I sat in on a great panel with some mapping and modeling experts who waxed philosophical on multirotor vs. fixed-wing systems, on RTK, photogrammetry, on orthomosaic maps, and more. If you’re selling drones or plan to offer mapping / modeling services to your clients, you’ve got to commit to learning this stuff.
It’s not just about flying and taking pretty pictures and video. It’s about intimately understanding a market and knowing how aerial photo / video / data can help offer ROI to your customer.
7) That U.S. drone regulations are (still) kind of a mess.
I could go on a healthy rant about the complexities and challenges of our existing Section 333 exemption process, but here’s the thing.
Many of us drone pilots are entering the highly regulated aviation industry for the first time, and that transition has been…frustrating. But the reality is that it’s far from over.
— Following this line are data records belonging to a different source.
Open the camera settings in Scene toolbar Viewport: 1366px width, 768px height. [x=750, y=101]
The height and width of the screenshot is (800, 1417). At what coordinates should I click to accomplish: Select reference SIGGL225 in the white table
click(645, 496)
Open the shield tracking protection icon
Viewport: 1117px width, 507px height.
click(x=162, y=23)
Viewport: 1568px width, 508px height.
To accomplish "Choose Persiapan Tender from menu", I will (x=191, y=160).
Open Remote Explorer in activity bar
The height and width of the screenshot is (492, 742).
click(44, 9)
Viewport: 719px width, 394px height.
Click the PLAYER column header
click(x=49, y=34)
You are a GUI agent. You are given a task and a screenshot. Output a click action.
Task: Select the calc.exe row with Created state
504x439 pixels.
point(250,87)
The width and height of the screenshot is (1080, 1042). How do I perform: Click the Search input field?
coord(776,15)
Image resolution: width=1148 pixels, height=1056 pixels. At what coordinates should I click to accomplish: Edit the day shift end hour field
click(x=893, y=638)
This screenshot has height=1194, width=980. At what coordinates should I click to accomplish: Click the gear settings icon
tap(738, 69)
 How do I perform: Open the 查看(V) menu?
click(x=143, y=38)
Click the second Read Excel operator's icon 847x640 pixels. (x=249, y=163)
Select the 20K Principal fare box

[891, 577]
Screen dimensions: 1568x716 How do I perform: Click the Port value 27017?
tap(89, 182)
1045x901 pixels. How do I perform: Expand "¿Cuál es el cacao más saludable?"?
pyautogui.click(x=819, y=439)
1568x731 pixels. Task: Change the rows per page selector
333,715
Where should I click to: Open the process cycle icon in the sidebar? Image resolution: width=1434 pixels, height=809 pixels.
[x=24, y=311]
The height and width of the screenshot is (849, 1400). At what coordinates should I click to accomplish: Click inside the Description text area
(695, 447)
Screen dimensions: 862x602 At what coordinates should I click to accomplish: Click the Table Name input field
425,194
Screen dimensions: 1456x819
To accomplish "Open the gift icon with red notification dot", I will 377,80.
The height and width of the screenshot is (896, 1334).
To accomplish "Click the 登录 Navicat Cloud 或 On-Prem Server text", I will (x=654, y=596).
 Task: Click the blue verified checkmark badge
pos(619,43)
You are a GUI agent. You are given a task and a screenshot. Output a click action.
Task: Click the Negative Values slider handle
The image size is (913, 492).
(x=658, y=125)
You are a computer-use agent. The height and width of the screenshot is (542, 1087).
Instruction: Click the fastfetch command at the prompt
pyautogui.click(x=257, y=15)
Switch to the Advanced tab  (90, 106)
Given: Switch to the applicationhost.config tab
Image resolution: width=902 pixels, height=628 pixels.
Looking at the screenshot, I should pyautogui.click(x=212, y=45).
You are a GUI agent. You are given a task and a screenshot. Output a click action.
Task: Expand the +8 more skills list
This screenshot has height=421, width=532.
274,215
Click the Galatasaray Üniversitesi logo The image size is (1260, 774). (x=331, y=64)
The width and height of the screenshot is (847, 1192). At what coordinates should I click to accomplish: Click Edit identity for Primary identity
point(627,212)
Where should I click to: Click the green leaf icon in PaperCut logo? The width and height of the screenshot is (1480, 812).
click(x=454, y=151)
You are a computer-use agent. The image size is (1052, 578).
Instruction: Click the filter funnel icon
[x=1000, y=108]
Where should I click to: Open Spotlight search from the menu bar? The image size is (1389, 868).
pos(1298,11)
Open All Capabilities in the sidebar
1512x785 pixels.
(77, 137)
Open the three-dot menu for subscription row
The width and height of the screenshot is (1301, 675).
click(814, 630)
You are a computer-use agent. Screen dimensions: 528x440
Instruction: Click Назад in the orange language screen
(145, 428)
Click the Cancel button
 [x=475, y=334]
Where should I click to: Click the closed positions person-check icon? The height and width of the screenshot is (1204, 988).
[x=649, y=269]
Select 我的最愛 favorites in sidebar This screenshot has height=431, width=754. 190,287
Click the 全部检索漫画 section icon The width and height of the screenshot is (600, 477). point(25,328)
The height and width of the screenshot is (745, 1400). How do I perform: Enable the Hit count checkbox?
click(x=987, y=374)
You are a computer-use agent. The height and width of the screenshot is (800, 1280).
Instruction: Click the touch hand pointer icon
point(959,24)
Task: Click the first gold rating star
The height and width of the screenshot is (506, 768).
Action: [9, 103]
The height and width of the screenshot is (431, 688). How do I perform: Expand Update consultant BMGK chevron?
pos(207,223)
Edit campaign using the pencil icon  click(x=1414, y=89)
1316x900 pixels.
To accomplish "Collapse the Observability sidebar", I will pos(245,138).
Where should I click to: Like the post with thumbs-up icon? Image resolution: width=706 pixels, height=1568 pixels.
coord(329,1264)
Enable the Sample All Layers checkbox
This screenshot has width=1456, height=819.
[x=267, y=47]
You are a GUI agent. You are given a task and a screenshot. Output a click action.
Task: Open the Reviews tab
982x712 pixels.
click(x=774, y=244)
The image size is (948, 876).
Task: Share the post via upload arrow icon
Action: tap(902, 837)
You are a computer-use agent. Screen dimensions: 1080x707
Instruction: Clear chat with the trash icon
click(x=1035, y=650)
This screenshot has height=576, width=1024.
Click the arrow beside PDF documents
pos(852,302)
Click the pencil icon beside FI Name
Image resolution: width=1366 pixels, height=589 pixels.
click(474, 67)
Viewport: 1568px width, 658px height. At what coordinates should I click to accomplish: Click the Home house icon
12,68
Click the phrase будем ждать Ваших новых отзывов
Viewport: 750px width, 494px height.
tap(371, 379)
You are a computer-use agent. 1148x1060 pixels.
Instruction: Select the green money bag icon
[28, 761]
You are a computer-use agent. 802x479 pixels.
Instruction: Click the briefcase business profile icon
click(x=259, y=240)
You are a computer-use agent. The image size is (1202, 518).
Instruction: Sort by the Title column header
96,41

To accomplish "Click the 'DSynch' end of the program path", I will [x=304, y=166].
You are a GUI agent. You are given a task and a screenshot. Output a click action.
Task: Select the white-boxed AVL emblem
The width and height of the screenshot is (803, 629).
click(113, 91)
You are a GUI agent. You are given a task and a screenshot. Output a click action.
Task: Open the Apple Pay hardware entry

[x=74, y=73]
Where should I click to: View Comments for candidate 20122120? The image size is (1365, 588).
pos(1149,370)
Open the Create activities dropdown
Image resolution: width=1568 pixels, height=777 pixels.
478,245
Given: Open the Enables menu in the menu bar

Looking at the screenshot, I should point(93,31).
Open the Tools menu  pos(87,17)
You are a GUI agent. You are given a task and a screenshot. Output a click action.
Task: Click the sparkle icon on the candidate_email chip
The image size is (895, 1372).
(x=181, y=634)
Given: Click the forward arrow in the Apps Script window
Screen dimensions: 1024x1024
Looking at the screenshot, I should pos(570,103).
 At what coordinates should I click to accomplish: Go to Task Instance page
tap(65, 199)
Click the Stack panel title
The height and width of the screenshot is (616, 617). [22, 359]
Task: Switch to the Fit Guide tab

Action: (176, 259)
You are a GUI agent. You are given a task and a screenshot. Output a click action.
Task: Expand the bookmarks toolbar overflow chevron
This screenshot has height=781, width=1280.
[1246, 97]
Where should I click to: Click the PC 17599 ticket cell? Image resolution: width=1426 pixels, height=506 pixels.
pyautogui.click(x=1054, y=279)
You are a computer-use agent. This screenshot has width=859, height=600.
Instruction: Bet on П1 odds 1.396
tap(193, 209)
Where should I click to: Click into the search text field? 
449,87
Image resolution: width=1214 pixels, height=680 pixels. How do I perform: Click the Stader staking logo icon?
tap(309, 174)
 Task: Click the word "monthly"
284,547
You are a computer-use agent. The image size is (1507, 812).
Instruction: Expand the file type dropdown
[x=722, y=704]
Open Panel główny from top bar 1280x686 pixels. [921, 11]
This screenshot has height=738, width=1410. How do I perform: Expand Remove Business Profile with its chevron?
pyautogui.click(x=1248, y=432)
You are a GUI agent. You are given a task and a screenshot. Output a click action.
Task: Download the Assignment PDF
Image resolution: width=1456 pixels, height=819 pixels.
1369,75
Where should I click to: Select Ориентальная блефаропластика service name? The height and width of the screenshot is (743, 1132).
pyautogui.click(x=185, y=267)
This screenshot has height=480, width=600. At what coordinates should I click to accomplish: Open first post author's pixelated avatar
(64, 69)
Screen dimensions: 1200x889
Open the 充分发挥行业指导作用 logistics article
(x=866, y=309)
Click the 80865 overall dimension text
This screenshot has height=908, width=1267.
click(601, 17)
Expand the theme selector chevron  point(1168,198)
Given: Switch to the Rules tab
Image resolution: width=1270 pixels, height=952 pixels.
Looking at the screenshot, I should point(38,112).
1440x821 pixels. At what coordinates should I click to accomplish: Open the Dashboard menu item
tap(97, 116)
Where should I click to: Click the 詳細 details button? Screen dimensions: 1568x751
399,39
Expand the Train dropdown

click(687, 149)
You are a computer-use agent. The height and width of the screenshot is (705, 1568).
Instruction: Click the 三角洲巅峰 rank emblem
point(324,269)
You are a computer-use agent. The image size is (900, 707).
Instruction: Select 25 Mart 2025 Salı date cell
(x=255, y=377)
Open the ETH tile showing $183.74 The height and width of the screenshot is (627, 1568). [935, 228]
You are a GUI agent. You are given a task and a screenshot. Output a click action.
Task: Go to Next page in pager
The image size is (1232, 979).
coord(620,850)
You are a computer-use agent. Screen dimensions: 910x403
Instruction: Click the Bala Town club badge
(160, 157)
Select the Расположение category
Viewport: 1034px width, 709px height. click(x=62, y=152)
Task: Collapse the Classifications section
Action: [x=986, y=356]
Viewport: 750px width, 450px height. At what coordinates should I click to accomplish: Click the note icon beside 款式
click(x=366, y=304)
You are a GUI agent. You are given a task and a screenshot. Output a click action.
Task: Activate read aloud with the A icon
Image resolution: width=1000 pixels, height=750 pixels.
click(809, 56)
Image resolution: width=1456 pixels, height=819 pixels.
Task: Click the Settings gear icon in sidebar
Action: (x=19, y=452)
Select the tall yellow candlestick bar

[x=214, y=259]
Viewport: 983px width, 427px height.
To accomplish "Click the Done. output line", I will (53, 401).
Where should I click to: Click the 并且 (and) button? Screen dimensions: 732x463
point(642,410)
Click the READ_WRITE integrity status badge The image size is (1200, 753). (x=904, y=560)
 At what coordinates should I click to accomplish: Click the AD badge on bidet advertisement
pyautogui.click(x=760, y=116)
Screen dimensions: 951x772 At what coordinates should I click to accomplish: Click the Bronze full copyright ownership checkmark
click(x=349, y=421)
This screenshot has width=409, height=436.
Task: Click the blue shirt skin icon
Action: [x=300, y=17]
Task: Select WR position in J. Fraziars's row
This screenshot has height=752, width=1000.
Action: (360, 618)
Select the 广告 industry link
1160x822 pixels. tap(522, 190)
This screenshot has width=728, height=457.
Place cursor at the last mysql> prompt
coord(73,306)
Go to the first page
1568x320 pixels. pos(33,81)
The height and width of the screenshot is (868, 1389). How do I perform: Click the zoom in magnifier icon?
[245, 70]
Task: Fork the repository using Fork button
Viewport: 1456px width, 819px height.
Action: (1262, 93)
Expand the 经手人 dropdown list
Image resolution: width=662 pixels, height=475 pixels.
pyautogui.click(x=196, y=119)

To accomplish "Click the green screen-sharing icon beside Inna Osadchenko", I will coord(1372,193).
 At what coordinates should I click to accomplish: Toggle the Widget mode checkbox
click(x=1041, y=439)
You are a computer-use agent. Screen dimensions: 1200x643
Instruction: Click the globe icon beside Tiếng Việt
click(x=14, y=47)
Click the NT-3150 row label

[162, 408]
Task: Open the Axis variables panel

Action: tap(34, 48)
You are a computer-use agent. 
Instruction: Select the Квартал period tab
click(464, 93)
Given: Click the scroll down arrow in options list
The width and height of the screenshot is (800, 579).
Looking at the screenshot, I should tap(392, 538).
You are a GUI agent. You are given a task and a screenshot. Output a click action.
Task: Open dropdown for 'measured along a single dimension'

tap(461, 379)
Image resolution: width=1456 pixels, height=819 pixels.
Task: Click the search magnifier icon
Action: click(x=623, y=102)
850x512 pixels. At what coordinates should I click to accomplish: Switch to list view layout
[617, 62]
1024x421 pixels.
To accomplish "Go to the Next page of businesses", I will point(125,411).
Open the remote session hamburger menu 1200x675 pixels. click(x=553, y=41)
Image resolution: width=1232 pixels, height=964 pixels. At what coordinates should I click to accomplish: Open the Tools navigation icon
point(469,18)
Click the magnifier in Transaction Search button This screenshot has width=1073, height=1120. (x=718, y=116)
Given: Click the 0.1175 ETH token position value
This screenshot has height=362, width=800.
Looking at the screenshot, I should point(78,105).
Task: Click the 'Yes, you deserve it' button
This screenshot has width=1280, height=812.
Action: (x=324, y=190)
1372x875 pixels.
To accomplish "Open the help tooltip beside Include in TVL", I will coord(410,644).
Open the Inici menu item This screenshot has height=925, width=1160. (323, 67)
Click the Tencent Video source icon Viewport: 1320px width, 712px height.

Fixed-wing and rotor wing aviation is one of the most heavily regulated industries in the U.S. (and the world). From aircraft certification and maintenance requirements to training and proficiency requirements across different classes of operation, we already have a regulatory blueprint that we can look at when pondering where sUAS regulations are heading.
Someone, maybe Colin Snow, suggested that we’re only at about a 15-20% maturity level with sUAS regulations right now.
Certain aspects of the rules might become more streamlined when Part 107 is released (over the summer?), but at the end of the day, you’re operating an aircraft in the national airspace. That’ll require logging, maintenance records, ongoing certifications, etc. just like any other class of aircraft.
BONUS: The Biggest Competitor in Your Business
And you thought I only had 7 insights!
Here’s one more for you.
Chances are, if you’re still reading this post, you’re interested in the commercial side of the sUAS industry. I can’t imagine too many hobbyists have waded through this entire article.
One of my biggest takeaways, and something I’m really taking to heart right now as UAV Coach continues to grow, is what Steven Reese, the Director of Business Development and Commercial Solutions at Yuneec USA, said in his keynote address.
Steven said that, “The biggest competitor in your business is the decision not to do anything.”
So that’s my final call-to-action to any of you still reading.
Remember your vision. Embrace your unique value proposition in the market.
Get after it folks. Push things forward. The drone industry is GROWING.